As exportações do Ceará estão no centro de uma estratégia que combina infraestrutura, tecnologia e agronegócio. A proposta foi apresentada durante o Encontro do Agro Cearense, em Fortaleza, com participação de empresários, lideranças produtivas e representantes do governo estadual.
A Secretaria do Desenvolvimento Econômico defende que novos corredores logísticos podem reduzir custos, atrair investimentos e ampliar a presença de produtos cearenses no exterior.
Data centers podem abrir frete de retorno
Um dos pontos mais incomuns da estratégia envolve os data centers previstos para o estado. A chegada de equipamentos tecnológicos por aeronaves cargueiras internacionais pode criar uma oportunidade de retorno com carga local.
A partir de 2027, a expectativa apresentada é de operação regular de cerca de 15 aviões cargueiros. No caminho de volta, essas aeronaves poderiam transportar frutas, pescados, flores, camarão, itens industriais e produtos de maior valor agregado.
Na prática, o governo quer transformar uma demanda da tecnologia em vantagem logística para o setor produtivo. Se o modelo avançar, as exportações do Ceará podem ganhar velocidade e competitividade em mercados internacionais.
Projetos que sustentam a estratégia
- Transnordestina, para ligar áreas produtoras ao Porto do Pecém.
- Porto Seco, voltado a armazenagem, desembaraço aduaneiro e distribuição.
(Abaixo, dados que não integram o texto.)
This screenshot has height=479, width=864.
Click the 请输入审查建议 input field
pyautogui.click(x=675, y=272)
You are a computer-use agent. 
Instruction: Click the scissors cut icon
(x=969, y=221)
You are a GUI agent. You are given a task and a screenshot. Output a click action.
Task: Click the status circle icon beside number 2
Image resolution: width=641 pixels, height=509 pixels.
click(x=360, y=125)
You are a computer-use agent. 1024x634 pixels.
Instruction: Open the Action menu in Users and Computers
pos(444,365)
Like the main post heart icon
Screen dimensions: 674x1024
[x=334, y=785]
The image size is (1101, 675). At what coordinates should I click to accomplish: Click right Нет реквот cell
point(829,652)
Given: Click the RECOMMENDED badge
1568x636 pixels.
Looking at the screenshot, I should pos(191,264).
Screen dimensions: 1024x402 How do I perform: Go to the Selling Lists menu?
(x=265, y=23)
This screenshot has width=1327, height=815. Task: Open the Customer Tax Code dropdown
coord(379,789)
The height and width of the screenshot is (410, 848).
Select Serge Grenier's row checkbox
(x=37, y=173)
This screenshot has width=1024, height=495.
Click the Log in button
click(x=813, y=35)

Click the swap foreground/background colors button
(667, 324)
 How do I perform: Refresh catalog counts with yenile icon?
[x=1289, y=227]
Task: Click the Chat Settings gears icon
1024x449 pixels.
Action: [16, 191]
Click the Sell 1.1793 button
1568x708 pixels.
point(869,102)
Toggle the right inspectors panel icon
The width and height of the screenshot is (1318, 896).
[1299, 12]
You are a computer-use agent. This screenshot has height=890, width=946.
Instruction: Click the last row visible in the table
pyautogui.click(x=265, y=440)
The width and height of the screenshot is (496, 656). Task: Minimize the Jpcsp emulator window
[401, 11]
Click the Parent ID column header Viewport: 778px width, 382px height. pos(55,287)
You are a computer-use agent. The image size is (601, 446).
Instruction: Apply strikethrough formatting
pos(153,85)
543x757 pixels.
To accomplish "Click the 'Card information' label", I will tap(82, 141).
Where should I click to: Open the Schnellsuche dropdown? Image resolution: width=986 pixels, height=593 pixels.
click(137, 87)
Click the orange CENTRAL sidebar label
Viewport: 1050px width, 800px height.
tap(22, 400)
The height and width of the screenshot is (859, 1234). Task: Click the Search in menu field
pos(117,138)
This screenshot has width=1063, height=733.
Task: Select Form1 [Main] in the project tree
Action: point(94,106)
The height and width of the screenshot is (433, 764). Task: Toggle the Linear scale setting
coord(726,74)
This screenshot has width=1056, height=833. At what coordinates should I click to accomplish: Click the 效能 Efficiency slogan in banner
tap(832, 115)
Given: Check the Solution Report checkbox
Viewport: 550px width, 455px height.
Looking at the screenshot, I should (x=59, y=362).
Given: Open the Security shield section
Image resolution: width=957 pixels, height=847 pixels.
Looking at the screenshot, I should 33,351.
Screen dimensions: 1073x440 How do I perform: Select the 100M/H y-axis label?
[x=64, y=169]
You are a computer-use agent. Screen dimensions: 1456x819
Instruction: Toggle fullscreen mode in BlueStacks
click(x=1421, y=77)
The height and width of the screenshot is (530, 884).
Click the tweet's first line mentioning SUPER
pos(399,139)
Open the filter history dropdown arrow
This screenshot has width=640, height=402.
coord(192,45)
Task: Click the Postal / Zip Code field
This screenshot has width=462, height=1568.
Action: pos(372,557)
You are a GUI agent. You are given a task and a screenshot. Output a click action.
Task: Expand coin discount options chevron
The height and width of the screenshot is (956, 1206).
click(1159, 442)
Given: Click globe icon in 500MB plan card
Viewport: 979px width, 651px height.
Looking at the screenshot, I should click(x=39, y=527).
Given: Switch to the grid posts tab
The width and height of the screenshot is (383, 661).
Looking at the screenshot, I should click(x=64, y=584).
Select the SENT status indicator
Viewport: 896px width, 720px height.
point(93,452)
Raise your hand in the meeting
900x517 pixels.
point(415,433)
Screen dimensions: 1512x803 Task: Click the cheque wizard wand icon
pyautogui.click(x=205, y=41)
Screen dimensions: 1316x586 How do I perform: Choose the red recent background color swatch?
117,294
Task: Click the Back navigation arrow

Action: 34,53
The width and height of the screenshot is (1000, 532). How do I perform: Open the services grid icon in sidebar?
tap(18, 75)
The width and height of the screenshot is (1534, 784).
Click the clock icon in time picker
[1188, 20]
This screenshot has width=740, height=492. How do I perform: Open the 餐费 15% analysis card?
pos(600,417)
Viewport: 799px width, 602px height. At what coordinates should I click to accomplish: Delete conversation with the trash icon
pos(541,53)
- Zona de Processamento de Exportação no Complexo do Pecém.
- Ampliação da segurança hídrica para indústria, agricultura e consumo humano.
A ferrovia é considerada peça-chave para encurtar distâncias entre produção e porto. Já o Porto Seco pode aproximar o interior dos serviços logísticos necessários ao comércio exterior.
A ZPE do Pecém segue como instrumento de atração industrial, com incentivos voltados a empresas que produzem para exportar.
Agro e indústria buscam previsibilidade
O Ceará já tem destaque em frutas frescas, como melão, melancia e manga, além de liderança nacional no camarão cultivado. Para esses segmentos, logística eficiente e água disponível são fatores decisivos.
Segundo o secretário Fábio Feijó, a aproximação entre governo e setor produtivo busca criar um ambiente favorável para investimentos, empregos e expansão das cadeias produtivas.
Empresários do agronegócio avaliaram o diálogo como positivo, especialmente pela possibilidade de mapear gargalos e construir soluções conjuntas.
A estratégia coloca o Ceará em uma disputa por investimentos que passa por porto, ferrovia, energia, tecnologia e agroindústria. O desafio será tirar os projetos do planejamento e convertê-los em ganhos concretos para quem produz e exporta.